The call came in at 4 p.m., with police in a standoff with the barricaded person well into the night as of 9:30 p.m. Officer Bino Cardenas told reporters the woman was not home along the 6400 block of Adair Drive at the time of the incident, but called police over concern about his welfare. The caller added the man has a weapon, Cardenas said, as evidenced by photos he sent to her while threatening to harm himself.

Around 10 homes were evacuated as a safety precaution, Cardenas said. Capital Metro has lent two buses to temporarily house the residents displaced by the SWAT initiative "...so that the neighbors can be in comfortably," Cardenas added.

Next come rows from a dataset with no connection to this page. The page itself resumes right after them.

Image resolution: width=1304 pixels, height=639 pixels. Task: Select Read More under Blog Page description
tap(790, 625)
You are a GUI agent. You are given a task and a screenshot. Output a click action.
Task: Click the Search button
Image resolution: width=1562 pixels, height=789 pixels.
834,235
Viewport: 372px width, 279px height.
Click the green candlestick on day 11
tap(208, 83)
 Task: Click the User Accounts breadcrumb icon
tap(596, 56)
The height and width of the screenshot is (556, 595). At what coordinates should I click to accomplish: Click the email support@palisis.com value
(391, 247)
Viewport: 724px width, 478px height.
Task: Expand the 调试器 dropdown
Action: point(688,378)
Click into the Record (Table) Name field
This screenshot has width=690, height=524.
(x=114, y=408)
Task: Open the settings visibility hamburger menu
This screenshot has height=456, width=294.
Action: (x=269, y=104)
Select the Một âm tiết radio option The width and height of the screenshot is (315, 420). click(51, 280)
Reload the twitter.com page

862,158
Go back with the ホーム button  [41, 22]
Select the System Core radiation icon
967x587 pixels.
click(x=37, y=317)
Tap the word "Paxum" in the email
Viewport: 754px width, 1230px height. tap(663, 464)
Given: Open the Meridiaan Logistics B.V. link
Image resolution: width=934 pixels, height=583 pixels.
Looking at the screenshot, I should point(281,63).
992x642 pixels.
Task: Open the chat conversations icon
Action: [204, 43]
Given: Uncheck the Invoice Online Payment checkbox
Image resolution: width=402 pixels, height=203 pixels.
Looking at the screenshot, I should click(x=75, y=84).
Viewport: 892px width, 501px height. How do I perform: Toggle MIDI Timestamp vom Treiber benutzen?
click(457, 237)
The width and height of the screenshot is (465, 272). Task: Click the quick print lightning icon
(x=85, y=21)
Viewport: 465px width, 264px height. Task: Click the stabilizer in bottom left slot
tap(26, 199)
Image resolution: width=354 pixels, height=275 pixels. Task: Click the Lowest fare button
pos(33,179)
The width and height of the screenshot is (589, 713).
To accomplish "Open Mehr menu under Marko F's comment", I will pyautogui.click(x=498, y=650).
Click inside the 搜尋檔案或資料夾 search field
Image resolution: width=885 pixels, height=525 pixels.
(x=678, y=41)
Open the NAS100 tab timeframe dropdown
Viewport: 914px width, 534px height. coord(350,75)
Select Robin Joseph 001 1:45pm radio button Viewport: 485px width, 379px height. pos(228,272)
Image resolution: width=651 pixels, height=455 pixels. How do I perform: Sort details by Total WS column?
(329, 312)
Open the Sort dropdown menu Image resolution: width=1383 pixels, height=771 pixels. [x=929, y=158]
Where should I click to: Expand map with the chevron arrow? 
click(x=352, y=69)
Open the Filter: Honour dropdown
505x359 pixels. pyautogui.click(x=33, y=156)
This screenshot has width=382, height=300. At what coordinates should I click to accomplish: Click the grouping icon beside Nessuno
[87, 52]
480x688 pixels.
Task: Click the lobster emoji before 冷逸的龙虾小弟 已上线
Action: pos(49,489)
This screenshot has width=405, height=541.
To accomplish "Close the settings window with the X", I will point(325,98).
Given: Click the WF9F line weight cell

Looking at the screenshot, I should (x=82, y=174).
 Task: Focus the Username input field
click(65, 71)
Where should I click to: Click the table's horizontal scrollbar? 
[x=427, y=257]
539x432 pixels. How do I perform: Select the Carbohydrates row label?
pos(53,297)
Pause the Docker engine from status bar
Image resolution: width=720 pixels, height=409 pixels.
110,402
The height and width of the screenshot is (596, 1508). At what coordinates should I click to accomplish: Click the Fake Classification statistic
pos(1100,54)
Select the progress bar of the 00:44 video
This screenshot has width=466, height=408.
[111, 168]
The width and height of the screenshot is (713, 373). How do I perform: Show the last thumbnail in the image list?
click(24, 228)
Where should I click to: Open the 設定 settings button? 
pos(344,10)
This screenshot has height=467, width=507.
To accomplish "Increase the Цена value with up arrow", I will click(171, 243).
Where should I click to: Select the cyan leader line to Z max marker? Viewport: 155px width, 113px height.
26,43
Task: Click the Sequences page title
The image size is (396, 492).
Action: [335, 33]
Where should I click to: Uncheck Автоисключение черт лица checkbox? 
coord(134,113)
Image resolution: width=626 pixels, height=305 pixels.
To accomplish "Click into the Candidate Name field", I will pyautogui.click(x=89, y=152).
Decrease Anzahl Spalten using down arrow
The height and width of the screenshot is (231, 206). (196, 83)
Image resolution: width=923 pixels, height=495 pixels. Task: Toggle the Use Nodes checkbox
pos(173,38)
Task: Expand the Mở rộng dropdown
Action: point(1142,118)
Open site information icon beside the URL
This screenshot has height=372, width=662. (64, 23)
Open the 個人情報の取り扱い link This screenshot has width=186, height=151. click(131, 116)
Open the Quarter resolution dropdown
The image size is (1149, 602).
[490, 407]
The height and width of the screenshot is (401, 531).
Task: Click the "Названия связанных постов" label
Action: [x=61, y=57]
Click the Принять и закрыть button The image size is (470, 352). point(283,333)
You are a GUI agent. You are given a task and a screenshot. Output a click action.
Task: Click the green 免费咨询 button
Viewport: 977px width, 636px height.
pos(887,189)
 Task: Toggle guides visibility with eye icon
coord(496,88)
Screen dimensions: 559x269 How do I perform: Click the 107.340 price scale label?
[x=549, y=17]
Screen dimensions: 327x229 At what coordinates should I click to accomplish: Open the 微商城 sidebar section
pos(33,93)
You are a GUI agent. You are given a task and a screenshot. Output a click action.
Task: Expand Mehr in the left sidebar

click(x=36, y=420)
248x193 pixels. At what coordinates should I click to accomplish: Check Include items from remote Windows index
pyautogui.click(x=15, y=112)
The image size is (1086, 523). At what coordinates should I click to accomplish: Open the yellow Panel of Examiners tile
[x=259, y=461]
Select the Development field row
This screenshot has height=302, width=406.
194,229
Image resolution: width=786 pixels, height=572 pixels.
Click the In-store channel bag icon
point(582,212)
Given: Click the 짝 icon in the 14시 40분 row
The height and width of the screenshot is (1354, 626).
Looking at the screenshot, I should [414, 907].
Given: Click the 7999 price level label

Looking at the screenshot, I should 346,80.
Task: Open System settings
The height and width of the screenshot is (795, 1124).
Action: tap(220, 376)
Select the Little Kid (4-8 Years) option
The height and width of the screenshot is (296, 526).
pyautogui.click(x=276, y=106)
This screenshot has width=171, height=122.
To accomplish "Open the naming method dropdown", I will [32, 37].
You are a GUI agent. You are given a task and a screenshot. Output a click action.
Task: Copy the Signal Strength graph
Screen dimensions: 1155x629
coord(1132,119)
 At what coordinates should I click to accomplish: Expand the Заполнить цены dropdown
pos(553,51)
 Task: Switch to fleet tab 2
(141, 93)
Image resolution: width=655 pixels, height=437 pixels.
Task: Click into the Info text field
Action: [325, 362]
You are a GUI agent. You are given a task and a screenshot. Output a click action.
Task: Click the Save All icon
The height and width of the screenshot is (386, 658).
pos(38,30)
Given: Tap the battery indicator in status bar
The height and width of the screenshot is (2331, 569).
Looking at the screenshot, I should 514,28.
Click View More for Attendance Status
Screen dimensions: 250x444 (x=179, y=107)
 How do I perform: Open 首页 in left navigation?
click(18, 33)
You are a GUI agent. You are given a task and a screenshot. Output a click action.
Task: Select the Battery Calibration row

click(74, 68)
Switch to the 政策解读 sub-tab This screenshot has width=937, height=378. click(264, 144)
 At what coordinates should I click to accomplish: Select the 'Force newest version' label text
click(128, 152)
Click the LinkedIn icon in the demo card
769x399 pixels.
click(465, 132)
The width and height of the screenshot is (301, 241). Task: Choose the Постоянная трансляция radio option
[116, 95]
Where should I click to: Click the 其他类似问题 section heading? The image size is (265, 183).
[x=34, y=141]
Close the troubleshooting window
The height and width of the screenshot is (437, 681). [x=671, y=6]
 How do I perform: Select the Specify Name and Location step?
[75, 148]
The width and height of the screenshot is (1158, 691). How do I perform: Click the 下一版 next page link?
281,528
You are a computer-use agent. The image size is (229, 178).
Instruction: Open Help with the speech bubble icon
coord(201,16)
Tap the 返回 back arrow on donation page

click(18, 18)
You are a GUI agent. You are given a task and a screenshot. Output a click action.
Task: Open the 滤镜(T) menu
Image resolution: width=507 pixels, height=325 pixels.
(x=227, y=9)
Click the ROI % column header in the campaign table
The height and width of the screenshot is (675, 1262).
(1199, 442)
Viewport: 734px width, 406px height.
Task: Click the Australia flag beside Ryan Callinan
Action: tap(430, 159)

However, save for the two long seats at the front of city buses over which handicapped or elderly riders have priority seating, there are no seats on such vehicles to recline comfortably. It's unknown how many people have been forced into such makeshift lodging or if any children might be among them.

Austin police typically unleash the full arsenal of military-grade equipment — armored vehicles, scene-surveying robots, high-powered rifles, stun grenades, heavy body armor, ballistic sheets, entry tools and the like — when people barricade inside their homes rather than comply with police commands shouted through blare horns to exit their dwellings.

The aim of such a robust police response, Cardenas suggested, is to coax barricaded persons to come out of their home of their own volition in ending such standoffs peacefully. More than five hours in as of 9:45 p.m. that aim hadn't occurred, and Cardenas noted such standoffs sometimes last up to 12 hours.

Cardenas said a peaceful resolution was hoped for in lieu of having to enter the dwelling through use of force. "The ultimat goal is for the subject to come out peacefully, and we can give him the medical attention that he needs," Cardenas said after having pointed out the police arsenal behind him used to try to coax the man out.

Patch will update when more information is known.